Sunday, 3 May 2015 - 6:49pm
This week, I have been mostly reading:
- Matter Over Mind - Paul Krugman, NYT: "[…] belief that income inequality is all about, and can be fixed by, education is even more wrong than you thought."
- Stop subsidising for-profit education - John Quiggin
- Ed-Tech's Inequalities - Audrey Watters: "Education technology will close the achievement gap; education technology will close the opportunity gap. Education technology will revolutionize; education technology will democratize. Or so we are told."
- 6 Things Warwick University’s New Temp Agency Tells Us About Academic Precarity - John Murray on Novara Wire
- Ezra Klein of Vox.com vs. Tom Standage of The Economist - Brad DeLong, Washington Center for Equitable Growth: Aggregation with attribution vs. authority silo.
- The shadowy world of IPA finances - Clive Hamilton on the Drum: "The IPA is notoriously secretive about its sources of funding. Its senior staff have refused to answer journalists' questions, although over the years enough information has leaked out to suggest that much of its funding has come from the oil and mining industries, including Exxon, Shell, Caltex and BHP-Billiton."
- Malice in Wonderland - Desmond Manderson, Arena: "Abbott’s ‘felicific calculus’ is that more people are made happier by ‘stopping the boats’, even if some people—those stuck on Manus or Nauru, for example—are made very unhappy indeed. Let me repeat: our government is prepared to turn a blind eye to, or to condone, perhaps even intentionally devise, actions that amount to torture, so long as it helps it realize its goals. Has there ever been a case like it in Australian history? The violation of human rights is not an accident; it’s a policy. Net happiness has increased, so we have nothing to apologise for."
- The hottest tax idea in Washington is actually terrible - Marshall I. Steinbaum, the Week: Consumption tax. This time, it won't just be an outrageous gift to the rich. Honest.

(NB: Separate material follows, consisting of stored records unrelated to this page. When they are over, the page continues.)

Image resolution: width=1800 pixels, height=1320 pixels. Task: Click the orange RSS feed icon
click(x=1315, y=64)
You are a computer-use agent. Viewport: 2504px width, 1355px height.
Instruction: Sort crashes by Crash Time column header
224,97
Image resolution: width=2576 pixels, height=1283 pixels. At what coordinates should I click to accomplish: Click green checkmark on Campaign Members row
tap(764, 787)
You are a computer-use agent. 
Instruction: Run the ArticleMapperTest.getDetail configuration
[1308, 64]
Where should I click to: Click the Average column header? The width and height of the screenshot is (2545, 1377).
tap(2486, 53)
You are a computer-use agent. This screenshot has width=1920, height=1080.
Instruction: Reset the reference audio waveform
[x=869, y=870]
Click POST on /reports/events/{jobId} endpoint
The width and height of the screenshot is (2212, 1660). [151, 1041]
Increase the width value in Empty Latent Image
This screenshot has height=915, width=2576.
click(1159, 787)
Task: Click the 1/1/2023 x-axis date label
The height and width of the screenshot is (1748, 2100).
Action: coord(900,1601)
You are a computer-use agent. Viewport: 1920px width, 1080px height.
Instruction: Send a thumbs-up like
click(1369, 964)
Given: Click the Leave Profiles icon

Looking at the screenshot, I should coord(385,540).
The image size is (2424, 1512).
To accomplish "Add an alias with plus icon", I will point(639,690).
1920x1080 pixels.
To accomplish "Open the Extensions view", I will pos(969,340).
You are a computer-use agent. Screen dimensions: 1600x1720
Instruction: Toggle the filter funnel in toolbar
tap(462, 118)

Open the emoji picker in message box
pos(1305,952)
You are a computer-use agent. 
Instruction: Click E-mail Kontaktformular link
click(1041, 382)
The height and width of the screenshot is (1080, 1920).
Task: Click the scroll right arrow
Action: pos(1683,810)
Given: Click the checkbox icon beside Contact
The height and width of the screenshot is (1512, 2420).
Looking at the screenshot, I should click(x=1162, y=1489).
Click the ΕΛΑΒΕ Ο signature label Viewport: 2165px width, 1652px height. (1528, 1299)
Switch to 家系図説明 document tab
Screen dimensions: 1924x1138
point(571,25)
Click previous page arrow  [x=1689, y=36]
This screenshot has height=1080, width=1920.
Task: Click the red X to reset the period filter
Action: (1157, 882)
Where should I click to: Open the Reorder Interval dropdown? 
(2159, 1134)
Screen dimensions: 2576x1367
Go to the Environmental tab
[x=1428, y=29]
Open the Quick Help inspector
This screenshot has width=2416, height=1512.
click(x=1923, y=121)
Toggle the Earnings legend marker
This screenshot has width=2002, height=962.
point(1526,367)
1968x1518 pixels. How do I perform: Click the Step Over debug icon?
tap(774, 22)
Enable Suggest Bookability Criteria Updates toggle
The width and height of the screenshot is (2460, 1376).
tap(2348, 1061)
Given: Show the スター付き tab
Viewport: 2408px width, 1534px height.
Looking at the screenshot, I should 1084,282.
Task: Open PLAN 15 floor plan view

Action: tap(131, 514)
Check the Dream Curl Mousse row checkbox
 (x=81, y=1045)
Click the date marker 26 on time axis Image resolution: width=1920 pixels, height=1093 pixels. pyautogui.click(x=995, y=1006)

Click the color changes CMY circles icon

- Servitude: the way we work now - People who in law are free are bound by economic necessity to work for less than the living wage (‘apprenticeships’), no pay (‘internships’), or in uncertain conditions (‘zero-hours’ contracts). They are free to leave if they wish. Like Okies in the Dust Bowl they can load up the truck. They at least had Steinbeck and Woody Guthrie. Who speaks for the zero people?"